Bab 49

563 50 19
                                    

Mengenakan midi dress berwarna burgundy dengan detail tali belakang dan rok rufle menjadikan penampilan Anna terkesan manis sekaligus seksi. Ya, walaupun tangan kanannya masih harus mengenakan arm sling tapi tidak menutupi betapa memesona diri Anna sekarang. Dia mengembuskan napas melalui mulut, mematut dirinya sekali lagi sebelum jamuan makan siang dan ajakan Barbara juga Kamala--ibu Jake--untuk keliling rumah. Seketika seulas senyum mengembang di bibir Anna yang dipulas lipstik merah dengan hint cokelat manakala terbersit sambutan ibu Jake begitu ramah padanya. 

Selagi menunggu Jake, Anna berjalan mendekati jendela kamar seraya meraih ponsel di atas kasur untuk menelepon Shanon setelah menghitung perbedaan waktu yang terbentang antara Tuscany dan Sydney. Berharap temannya itu tidak sedang sibuk kerja karena banyak pertanyaan yang ingin diajukan Anna. Termasuk kedekatan Shanon dengan Ezio yang benar-benar tak disangka-sangka. Seolah-olah apa yang terjadi pada dirinya dan teman terbaiknya itu bagai mimpi indah yang tidak ingin diakhiri. 

Anna dicintai Jake. 

Shanon ditaksir Ezio.

Tangan kanan Anna membuka jendela kamar dan seketika udara di musim gugur menyapu lembut kulit menciptakan ketenangan batin. Gemerisik dedaunan di sekeliling bangunan utama rumah Jake bagai melodi indah di telinga. Belum lagi pendar lembut matahari tidak seberapa menyengat dibanding musim panas. Jika seperti ini, memang paling menyenangkan adalah jalan-jalan mengelilingi desa atau duduk berdua sembari minum secangkir teh.

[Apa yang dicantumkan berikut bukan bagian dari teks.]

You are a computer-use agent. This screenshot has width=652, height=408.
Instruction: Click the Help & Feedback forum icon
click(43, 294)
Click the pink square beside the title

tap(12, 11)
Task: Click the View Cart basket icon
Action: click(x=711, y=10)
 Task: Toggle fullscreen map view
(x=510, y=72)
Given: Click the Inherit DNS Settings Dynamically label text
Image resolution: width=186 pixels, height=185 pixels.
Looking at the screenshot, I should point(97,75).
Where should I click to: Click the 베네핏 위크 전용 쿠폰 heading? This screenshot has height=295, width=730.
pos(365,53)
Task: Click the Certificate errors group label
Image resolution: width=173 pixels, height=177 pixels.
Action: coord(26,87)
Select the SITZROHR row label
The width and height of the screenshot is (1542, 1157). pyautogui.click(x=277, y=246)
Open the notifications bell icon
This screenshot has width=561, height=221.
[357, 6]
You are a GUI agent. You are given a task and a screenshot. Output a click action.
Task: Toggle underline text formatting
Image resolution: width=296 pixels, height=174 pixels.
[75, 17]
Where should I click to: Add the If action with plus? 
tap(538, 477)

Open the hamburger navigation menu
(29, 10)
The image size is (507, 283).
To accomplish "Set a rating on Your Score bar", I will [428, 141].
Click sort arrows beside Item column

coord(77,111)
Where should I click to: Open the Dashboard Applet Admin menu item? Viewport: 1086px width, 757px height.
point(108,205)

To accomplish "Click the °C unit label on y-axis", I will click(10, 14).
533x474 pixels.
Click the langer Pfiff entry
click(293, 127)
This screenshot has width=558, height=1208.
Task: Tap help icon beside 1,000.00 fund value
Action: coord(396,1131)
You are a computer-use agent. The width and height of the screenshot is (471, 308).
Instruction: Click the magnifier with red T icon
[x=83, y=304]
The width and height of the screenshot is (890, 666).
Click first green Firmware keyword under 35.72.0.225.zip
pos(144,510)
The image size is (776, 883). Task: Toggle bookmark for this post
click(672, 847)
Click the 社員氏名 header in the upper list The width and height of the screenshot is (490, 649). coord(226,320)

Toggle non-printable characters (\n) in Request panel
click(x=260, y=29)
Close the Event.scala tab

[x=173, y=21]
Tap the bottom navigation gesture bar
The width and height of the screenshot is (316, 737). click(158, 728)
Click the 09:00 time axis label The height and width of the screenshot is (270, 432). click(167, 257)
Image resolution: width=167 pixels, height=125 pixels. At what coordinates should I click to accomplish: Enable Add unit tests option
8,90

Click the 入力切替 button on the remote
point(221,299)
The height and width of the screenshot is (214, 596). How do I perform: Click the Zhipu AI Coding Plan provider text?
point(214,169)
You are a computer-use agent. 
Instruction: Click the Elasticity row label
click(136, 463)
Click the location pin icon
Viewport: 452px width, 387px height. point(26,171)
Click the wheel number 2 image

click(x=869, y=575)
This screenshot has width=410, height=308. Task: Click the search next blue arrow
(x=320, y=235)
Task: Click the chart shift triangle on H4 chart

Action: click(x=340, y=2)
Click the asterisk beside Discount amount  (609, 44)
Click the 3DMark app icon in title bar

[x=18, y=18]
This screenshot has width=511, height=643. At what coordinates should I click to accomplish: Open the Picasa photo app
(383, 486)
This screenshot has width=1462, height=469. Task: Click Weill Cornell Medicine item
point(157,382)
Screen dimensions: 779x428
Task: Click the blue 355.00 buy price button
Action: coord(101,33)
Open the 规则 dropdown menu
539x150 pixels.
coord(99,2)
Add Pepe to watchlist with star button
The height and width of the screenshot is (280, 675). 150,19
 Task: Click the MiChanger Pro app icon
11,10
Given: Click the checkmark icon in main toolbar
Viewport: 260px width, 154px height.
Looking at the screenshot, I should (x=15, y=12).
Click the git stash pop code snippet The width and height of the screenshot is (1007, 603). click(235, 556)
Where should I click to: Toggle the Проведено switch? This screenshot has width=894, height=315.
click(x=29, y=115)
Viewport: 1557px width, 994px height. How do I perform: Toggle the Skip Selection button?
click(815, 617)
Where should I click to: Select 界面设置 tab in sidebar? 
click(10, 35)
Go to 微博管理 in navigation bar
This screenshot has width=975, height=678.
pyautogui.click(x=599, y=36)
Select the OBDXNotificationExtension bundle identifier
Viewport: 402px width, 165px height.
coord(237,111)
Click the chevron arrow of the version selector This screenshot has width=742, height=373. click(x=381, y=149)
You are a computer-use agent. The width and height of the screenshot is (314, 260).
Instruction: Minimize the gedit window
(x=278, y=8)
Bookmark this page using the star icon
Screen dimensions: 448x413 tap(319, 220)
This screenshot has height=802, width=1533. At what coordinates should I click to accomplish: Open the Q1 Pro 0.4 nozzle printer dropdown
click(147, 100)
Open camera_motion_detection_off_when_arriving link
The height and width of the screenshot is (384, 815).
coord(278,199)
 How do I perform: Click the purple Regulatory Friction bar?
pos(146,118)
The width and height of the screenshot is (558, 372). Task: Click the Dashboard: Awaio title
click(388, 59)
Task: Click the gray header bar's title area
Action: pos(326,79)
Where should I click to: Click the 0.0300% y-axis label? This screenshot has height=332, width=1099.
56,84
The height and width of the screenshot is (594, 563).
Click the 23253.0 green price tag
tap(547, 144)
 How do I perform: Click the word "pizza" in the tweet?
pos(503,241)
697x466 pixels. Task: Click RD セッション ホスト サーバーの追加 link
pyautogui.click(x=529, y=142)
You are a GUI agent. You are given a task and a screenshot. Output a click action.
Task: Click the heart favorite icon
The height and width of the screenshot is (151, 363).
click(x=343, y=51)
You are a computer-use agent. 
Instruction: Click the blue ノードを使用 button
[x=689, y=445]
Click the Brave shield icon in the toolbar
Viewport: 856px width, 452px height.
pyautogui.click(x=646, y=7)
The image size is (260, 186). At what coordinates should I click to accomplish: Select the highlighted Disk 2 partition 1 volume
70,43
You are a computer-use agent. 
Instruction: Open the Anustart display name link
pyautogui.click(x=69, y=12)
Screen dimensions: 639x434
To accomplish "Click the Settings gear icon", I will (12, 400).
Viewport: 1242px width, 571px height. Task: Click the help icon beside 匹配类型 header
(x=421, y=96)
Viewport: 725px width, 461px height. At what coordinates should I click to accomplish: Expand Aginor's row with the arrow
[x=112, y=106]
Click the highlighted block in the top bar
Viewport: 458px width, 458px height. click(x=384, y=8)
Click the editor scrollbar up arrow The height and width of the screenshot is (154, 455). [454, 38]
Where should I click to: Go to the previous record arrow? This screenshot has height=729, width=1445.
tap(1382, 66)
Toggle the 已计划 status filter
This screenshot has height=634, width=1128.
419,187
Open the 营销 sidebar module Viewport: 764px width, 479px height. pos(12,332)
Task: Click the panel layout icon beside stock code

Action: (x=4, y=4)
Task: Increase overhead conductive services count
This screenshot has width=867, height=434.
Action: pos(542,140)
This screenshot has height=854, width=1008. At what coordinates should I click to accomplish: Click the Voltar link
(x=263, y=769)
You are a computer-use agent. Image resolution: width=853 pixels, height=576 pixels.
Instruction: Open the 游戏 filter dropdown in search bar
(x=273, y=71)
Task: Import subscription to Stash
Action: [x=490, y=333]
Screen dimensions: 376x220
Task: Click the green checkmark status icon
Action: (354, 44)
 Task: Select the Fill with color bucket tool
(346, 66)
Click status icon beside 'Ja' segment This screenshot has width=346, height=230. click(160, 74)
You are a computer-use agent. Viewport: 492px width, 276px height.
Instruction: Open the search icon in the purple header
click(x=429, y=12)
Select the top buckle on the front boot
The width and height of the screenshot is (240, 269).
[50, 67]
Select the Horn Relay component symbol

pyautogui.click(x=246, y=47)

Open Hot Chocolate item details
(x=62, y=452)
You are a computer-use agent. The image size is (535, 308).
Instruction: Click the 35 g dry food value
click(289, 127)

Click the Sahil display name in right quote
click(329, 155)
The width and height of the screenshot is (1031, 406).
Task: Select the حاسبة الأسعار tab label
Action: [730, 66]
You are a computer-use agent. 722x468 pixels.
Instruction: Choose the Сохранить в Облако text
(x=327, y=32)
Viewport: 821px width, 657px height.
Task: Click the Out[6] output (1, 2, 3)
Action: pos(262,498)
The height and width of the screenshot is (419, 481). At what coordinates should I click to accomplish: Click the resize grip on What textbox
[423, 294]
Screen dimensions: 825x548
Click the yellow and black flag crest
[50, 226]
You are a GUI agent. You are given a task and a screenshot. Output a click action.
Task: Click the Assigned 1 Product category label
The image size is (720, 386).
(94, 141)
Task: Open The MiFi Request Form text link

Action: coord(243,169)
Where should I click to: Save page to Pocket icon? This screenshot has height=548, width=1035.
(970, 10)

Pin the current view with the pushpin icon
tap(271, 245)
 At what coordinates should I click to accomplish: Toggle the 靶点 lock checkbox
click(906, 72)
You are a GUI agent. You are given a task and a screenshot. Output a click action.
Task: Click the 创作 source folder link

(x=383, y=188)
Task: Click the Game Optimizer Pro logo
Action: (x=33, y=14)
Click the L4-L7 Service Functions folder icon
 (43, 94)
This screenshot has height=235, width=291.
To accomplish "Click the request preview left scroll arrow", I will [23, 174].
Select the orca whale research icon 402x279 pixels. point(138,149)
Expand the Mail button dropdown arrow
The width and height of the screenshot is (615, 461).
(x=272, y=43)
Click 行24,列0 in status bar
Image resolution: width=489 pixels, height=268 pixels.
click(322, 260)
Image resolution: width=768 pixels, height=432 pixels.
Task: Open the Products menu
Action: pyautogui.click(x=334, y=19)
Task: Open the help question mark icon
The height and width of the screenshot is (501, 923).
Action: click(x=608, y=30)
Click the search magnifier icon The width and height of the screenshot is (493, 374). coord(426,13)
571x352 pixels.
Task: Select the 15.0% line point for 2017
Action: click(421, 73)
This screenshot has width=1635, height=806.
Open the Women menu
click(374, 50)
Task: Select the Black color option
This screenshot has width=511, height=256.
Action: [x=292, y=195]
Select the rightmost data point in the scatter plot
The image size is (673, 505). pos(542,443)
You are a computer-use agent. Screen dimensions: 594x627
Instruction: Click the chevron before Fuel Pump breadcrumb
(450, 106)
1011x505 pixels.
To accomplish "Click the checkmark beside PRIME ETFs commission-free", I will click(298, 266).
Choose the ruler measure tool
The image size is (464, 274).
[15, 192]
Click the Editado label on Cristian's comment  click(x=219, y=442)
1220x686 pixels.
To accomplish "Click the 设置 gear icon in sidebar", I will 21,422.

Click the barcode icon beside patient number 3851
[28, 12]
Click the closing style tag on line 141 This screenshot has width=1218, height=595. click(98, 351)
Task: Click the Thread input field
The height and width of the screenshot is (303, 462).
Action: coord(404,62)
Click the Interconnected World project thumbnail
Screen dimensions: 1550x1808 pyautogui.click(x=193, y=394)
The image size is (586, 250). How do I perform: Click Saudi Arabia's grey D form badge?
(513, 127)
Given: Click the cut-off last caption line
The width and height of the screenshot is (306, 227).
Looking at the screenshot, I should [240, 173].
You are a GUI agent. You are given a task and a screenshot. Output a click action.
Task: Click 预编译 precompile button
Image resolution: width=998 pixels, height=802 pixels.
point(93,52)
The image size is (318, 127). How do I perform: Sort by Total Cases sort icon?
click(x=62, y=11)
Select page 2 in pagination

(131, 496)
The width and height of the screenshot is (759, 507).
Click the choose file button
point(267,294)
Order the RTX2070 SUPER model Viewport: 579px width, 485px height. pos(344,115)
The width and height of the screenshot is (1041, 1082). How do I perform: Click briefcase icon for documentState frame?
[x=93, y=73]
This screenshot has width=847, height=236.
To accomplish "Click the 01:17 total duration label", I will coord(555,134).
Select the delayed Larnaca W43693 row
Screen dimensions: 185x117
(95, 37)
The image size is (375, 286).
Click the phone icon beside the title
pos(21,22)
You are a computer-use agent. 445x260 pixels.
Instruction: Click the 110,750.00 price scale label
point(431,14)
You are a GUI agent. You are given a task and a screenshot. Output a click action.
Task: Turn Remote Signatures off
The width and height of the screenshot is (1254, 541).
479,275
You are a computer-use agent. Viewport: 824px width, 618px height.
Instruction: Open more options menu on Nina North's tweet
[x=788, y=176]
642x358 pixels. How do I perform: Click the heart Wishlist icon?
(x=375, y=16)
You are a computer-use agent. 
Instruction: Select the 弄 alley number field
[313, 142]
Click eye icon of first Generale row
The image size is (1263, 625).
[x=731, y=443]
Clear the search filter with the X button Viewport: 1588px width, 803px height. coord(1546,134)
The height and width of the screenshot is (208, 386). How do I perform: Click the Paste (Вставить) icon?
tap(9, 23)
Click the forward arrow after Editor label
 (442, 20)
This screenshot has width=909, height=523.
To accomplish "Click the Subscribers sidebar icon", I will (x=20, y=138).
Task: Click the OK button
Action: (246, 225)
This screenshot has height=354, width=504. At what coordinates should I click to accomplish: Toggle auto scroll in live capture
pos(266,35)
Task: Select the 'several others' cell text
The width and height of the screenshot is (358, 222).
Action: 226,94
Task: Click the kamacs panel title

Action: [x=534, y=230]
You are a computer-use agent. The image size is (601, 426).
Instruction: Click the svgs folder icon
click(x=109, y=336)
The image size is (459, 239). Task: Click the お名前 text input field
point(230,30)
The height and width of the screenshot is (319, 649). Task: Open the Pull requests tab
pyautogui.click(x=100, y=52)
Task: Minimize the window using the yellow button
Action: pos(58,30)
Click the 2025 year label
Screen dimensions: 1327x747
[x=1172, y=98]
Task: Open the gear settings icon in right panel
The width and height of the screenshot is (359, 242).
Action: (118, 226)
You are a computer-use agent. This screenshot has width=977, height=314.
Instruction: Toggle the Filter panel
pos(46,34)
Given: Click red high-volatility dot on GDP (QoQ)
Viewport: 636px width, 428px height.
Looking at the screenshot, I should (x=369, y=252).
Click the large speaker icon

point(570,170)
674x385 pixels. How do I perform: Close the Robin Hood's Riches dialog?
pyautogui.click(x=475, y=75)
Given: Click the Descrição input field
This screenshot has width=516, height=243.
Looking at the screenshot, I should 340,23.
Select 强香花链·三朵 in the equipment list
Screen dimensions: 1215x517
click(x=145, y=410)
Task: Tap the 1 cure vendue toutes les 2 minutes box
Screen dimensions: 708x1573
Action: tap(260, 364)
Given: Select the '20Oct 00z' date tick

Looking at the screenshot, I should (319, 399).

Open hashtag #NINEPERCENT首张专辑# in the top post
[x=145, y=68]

Tak berapa lama suara Shanon terdengar membuat Anna memanggil nama temannya begitu semangat seperti tak bertemu sekian tahun. Buru-buru dia mengalihkan panggilan tersebut ke mode video call dan berikutnya wajah menggemaskan Shanon sedang mengenakan sheet mask terpampang di layar. 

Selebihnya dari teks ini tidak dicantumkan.